**TO DO:**
Starting at the line that contains "Click the C轮 round badge", write out every line through the last one in the records below, word for word. Leave out any pictures.

══ SOURCE MATERIAL ══

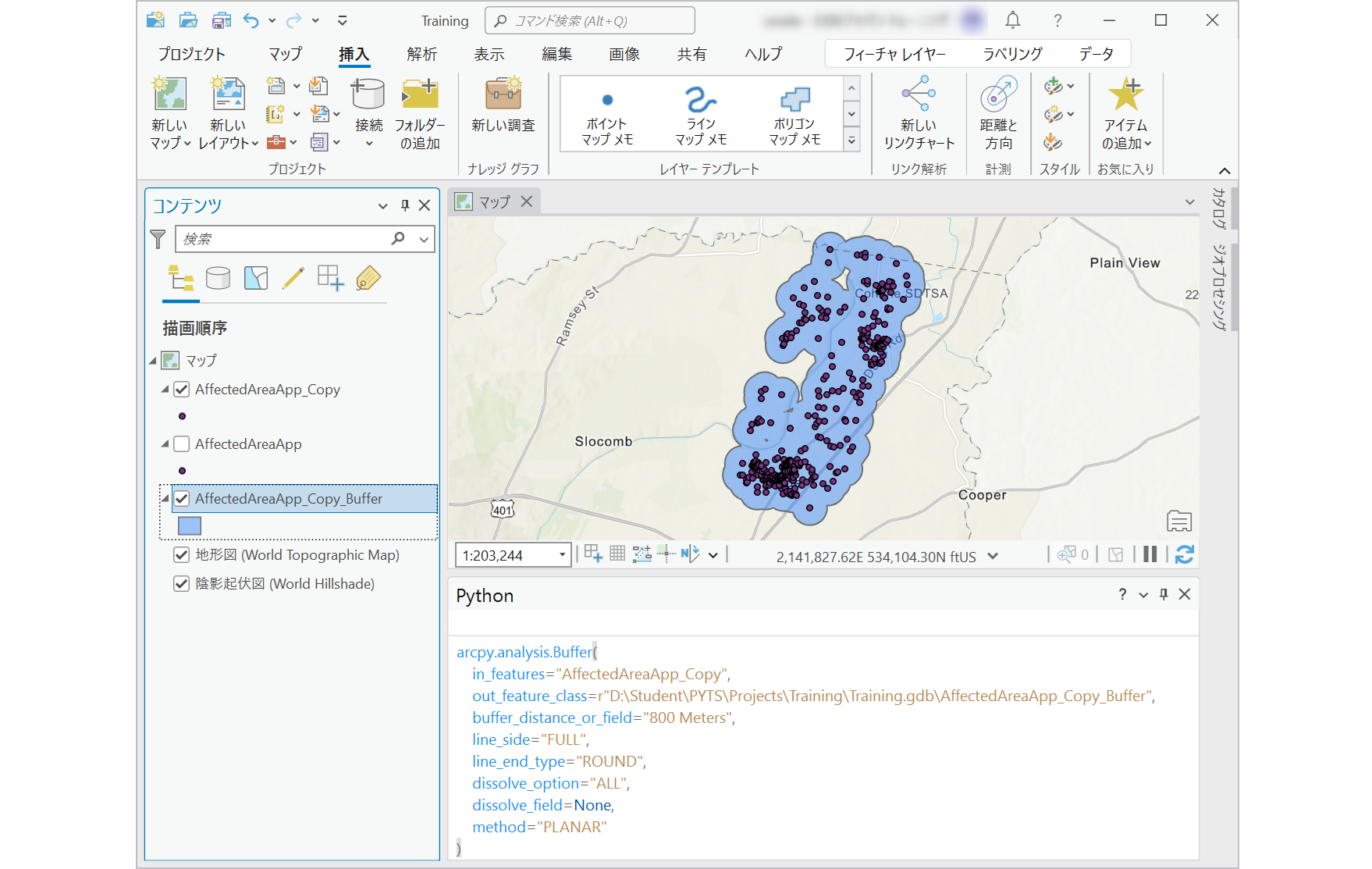Viewport: 1372px width, 869px height.
Task: Collapse the AffectedAreaApp_Copy_Buffer layer
Action: pyautogui.click(x=165, y=499)
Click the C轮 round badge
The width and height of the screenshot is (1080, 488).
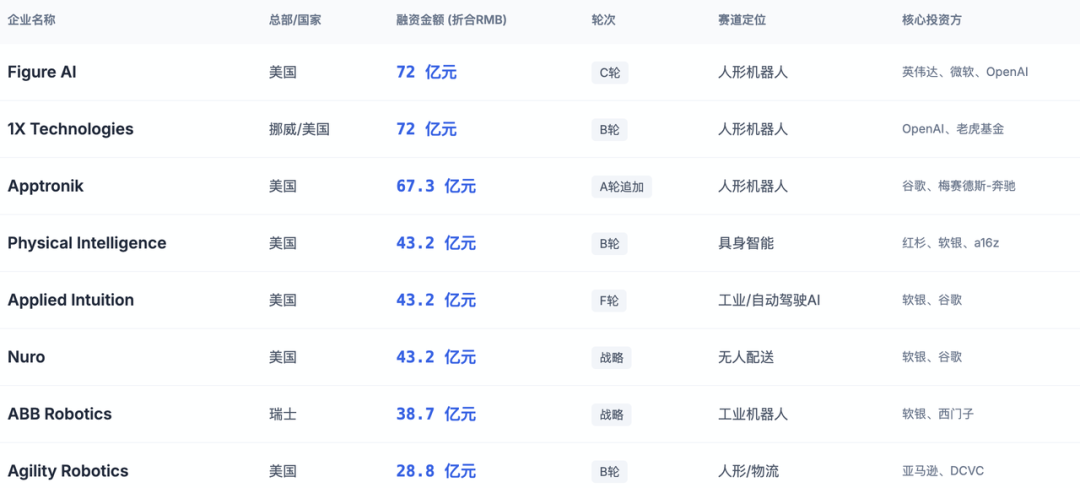pyautogui.click(x=610, y=72)
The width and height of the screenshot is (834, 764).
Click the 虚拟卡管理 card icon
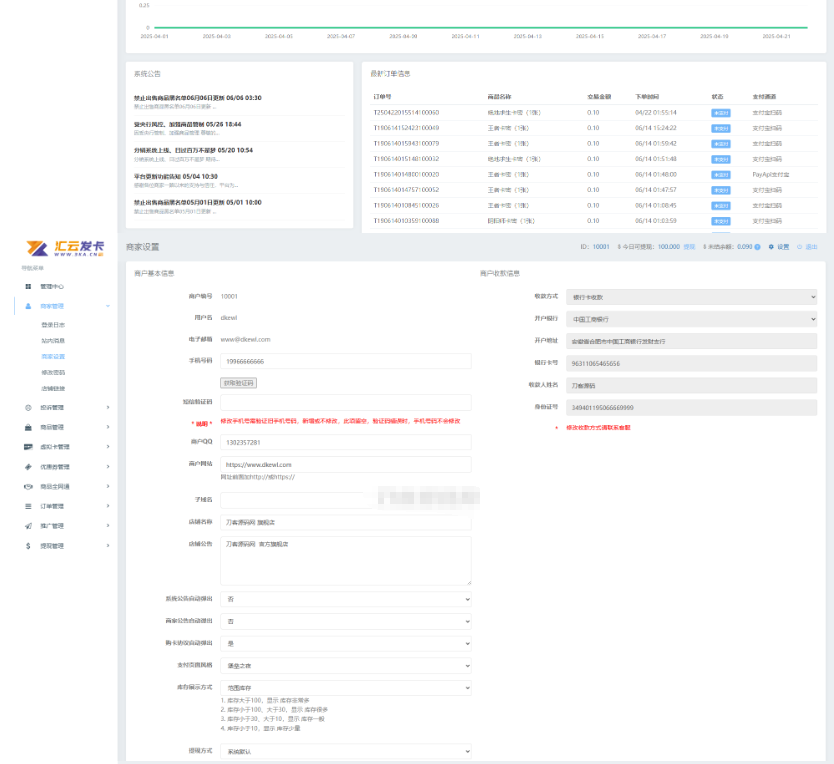[x=28, y=447]
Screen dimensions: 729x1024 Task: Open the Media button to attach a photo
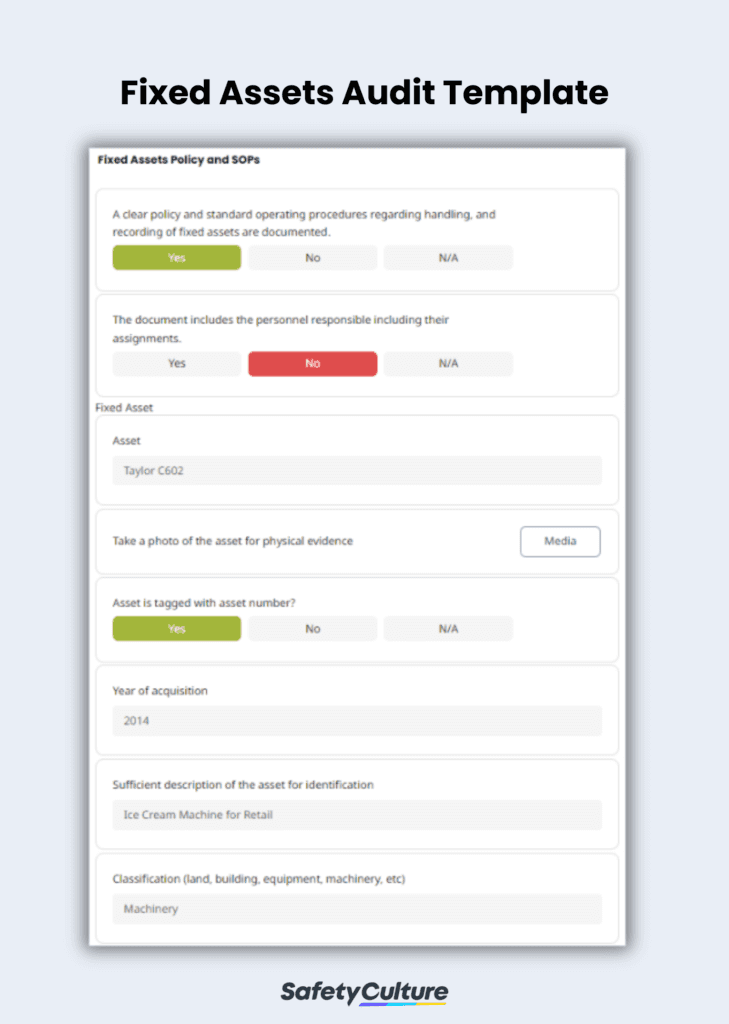pos(560,541)
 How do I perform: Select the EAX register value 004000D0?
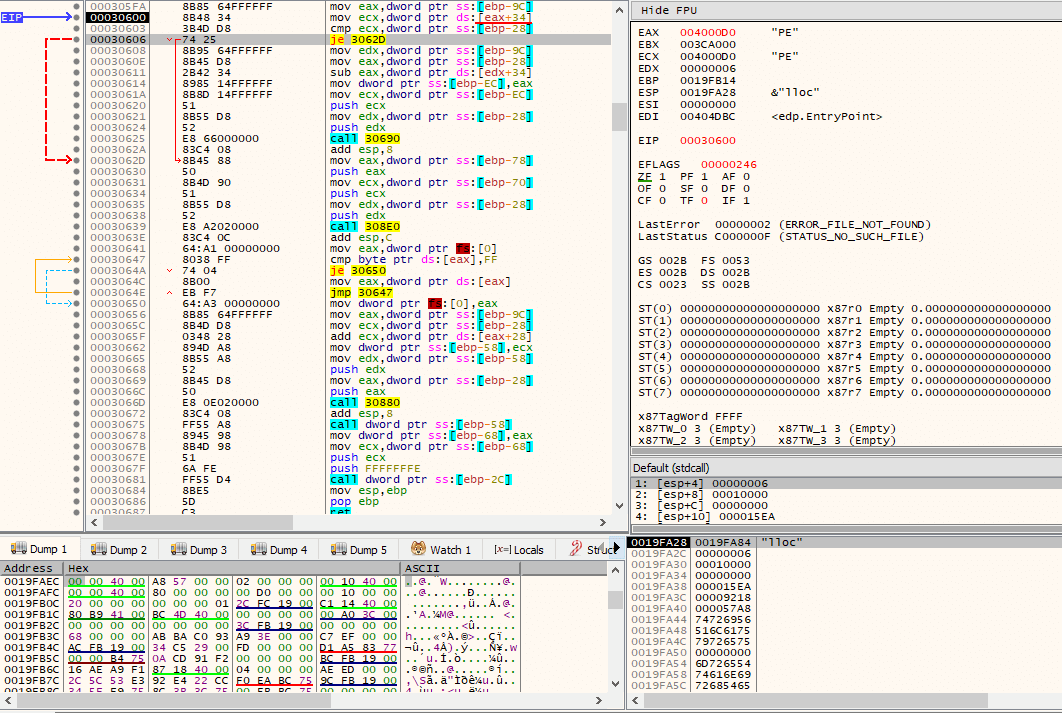708,33
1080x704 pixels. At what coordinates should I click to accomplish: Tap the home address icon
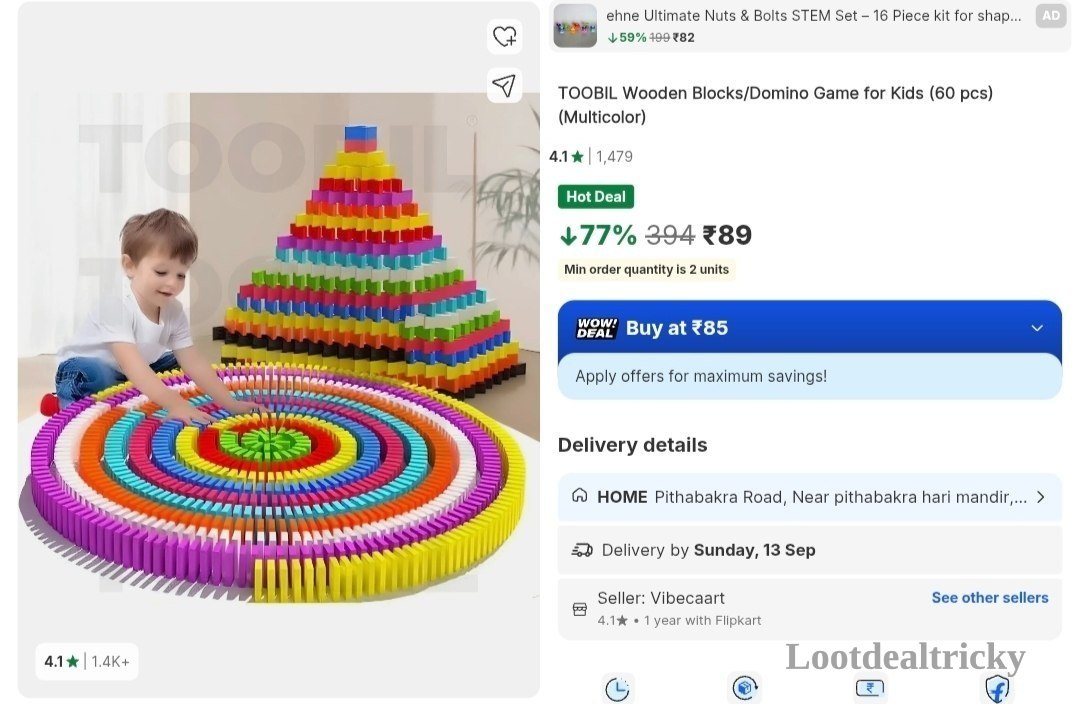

═══

**FINAL ANSWER:**
Click the C轮 round badge
The width and height of the screenshot is (1080, 488).
pyautogui.click(x=610, y=72)
The width and height of the screenshot is (834, 764).
Click the 虚拟卡管理 card icon
[x=28, y=447]
Screen dimensions: 729x1024 Task: Open the Media button to attach a photo
pos(560,541)
 How do I perform: Select the EAX register value 004000D0?
708,33
1080x704 pixels. At what coordinates should I click to accomplish: Tap the home address icon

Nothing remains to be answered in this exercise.